Though it just celebrated its first anniversary, the Retirement and Disability Research Consortium center (one of six national entities), which Lynch co-directs, is already making an impact in the field.
The center supports interdisciplinary research, evaluation, data development, and training and education on retirement and disability policy. Funded by the Social Security Administration with a renewable five-year cooperative agreement, it is a true collaboration among four institutions: Brandeis University’s Heller School for Social Policy and Management; the University of Maryland, Baltimore County; the University of Baltimore; and the employee-owned consulting firm Westat.
“Both of our university partners are minority-serving institutions,” Lynch explains. “As an R1 institution, Brandeis brings the ability to secure large government grants, and they bring a true partnership with a more diverse group of collaborators and researchers.”
By providing an innovative, transdisciplinary, multisite training and education collaboration, the center is dedicated to developing the next generation of scholars who focus on retirement and disability, working on a wide array of topics and applying different methodological approaches.
“We are trying to build a more representative population of scholars. The discourse is different when you change who is in the room having that conversation in the first place,” Lynch explains.
That begins with making graduate work financially accessible. In August, the center announced its first round of dissertation grants for doctoral candidates researching retirement, health, and disability-related issues. Four of these awards went to Heller doctoral students.
In the summer of 2024, the University of Maryland, Baltimore County, and the University of Baltimore offered a program to their undergraduates that concentrated on recent research on retirement and disability policy. “These research areas might not be something that organically comes to mind for a young person. We hope that programs like this will expand and change who enters the graduate student pipeline,” Lynch says.

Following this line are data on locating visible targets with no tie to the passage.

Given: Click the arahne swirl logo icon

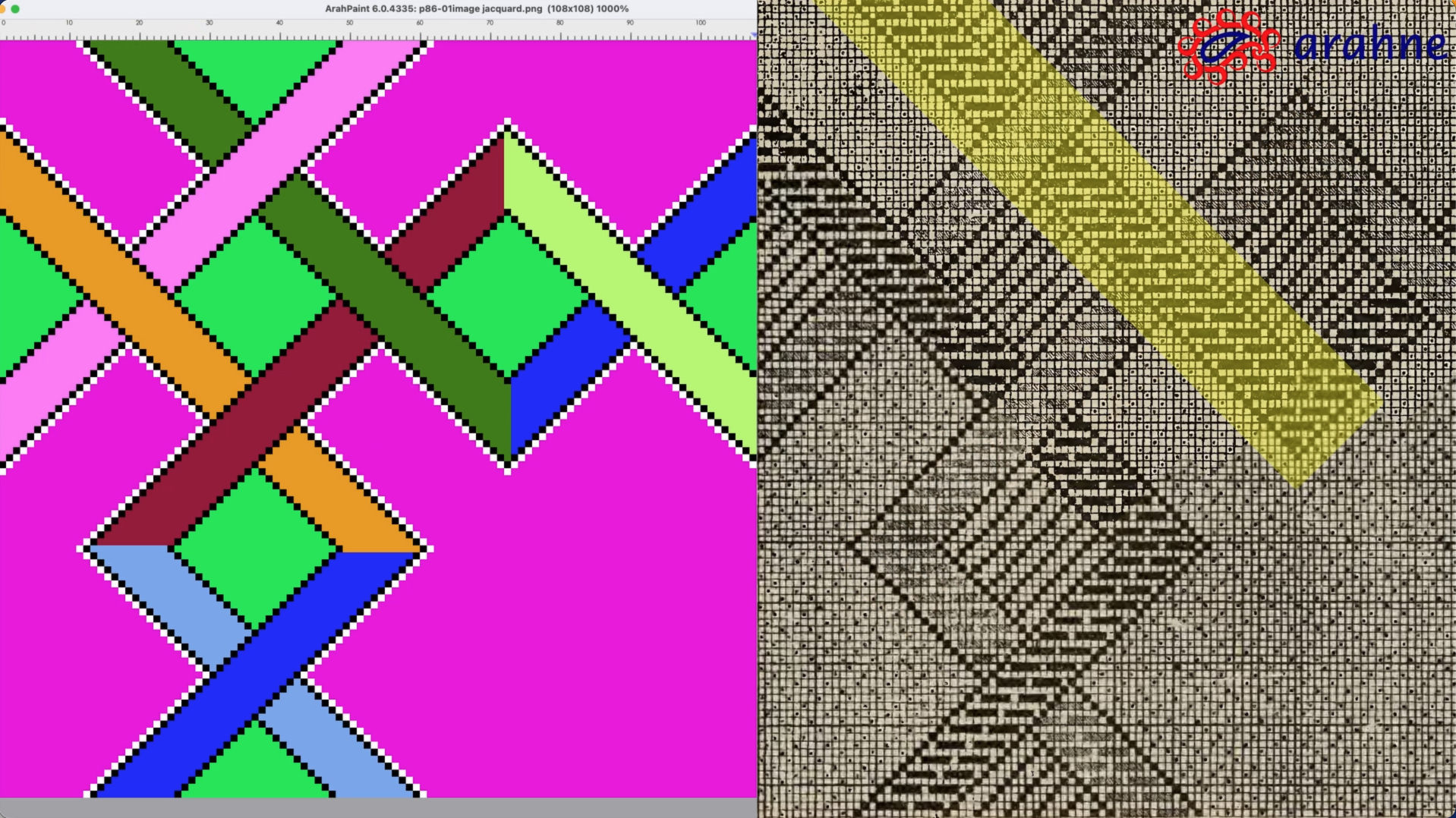Looking at the screenshot, I should pyautogui.click(x=1228, y=46).
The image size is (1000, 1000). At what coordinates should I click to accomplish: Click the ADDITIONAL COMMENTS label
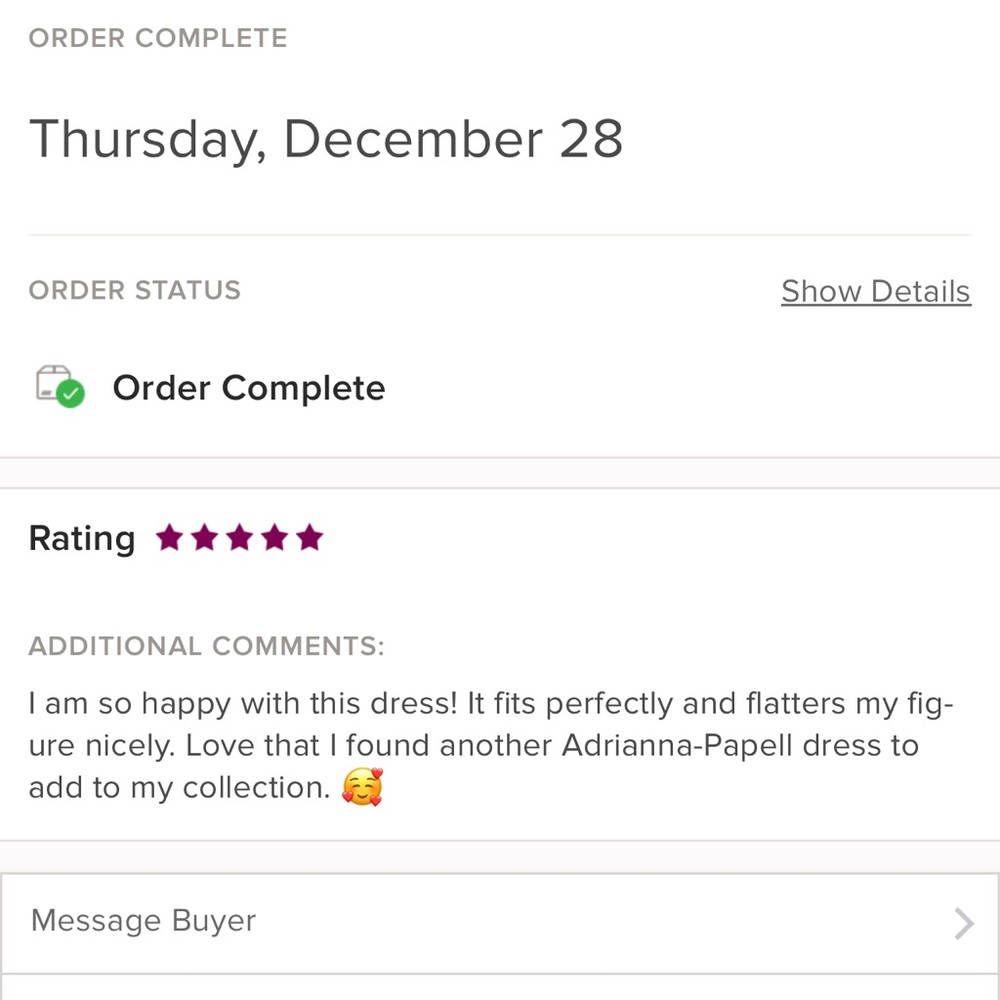[206, 646]
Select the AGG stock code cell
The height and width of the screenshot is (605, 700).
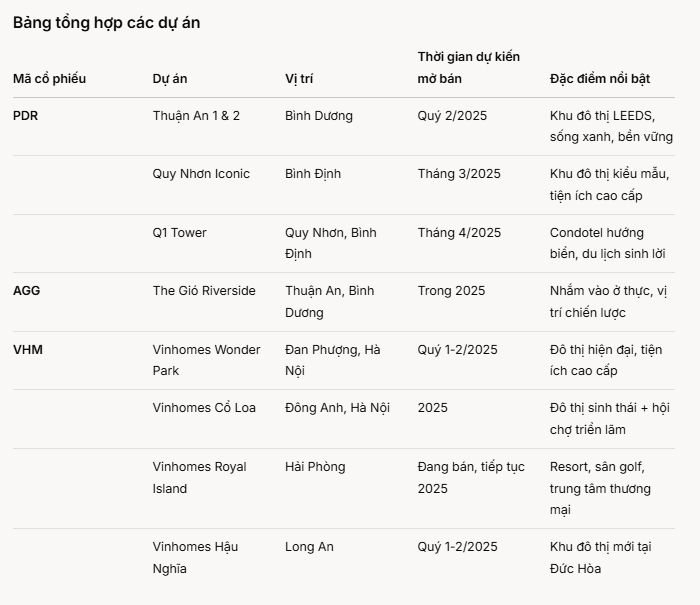pos(27,291)
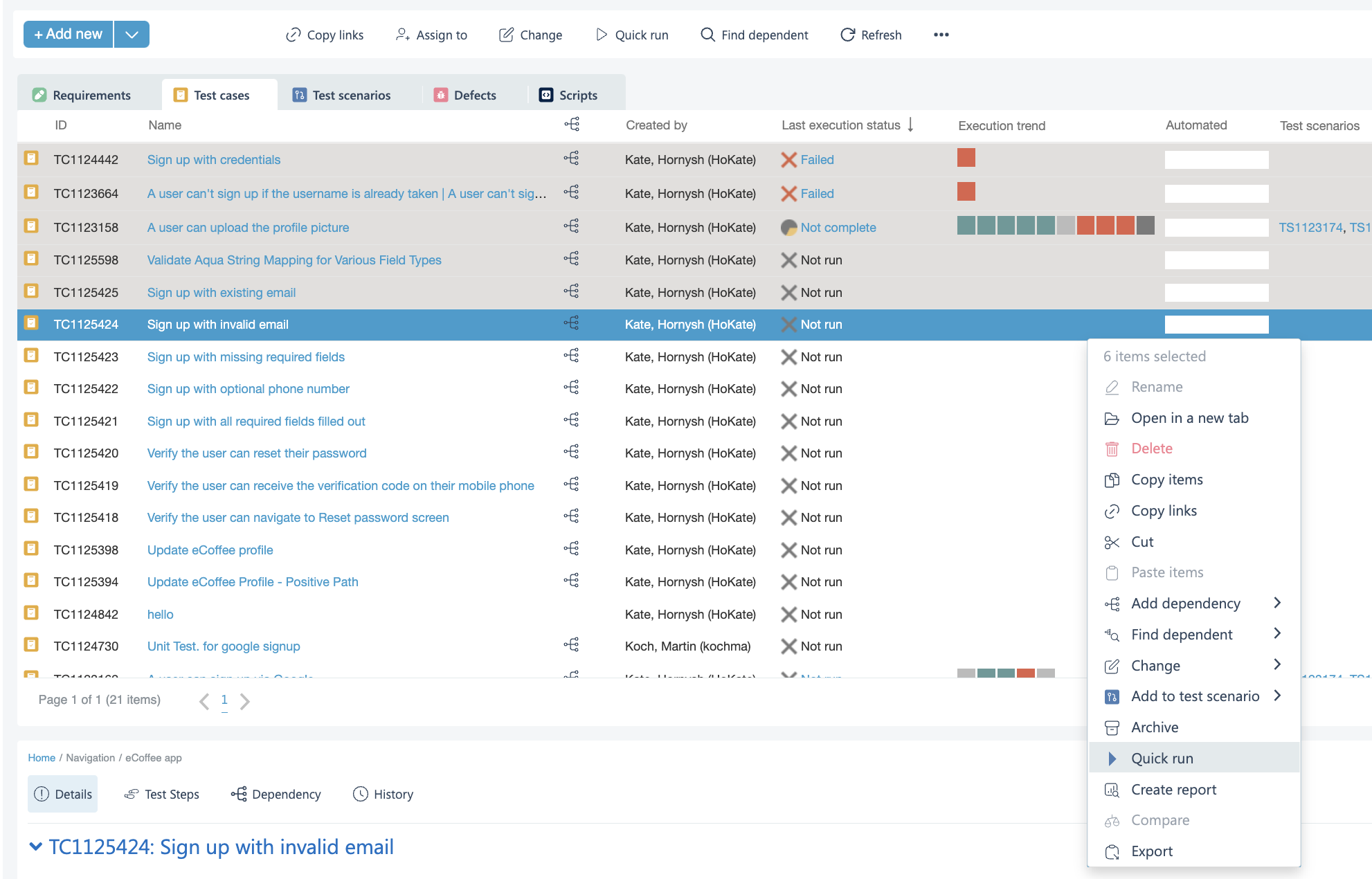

The center has also launched nine research studies in the past year, five of which are based at the Heller School. Although still in the preliminary phases, technical working papers presenting initial findings will be forthcoming in the fall of 2024. The five Heller-based projects include principal investigators Cindy Thomas, PhD’00; Alexandra Piñeros-Shields, PhD’07; Sangeeta Tyagi, PhD’93, and Marji Warfield, PhD’91; Miriam Heyman and Monika Mitra; and Lisa Lynch and Monica Galizzi.
“An overarching theme of our Heller projects is a focus on the inequities experienced by minorities and other marginalized populations in SSA’s retirement and disability programs,” Lynch says. “In my project with UMass Lowell professor Galizzi, we are exploring how vulnerable workers use Supplemental Security Income and Social Security Disability Insurance, and how contingent work and workplace injuries are associated with disparities in retirement preparedness.”
In addition to launching a quarterly newsletter to share updates and findings, the center is also building a community advisory panel that includes people who represent the groups being researched.
“All of these stakeholders will broaden the discourse when it comes to how the research is imagined,” Lynch says. “We have experience taking our research and putting it into policy. The structure of the Retirement and Disability Research Consortium centers is such that we are in dialogue with the Social Security Administration to ensure that the research we produce is of use and accessible to policymakers, researchers, stakeholder organizations, and the general public.”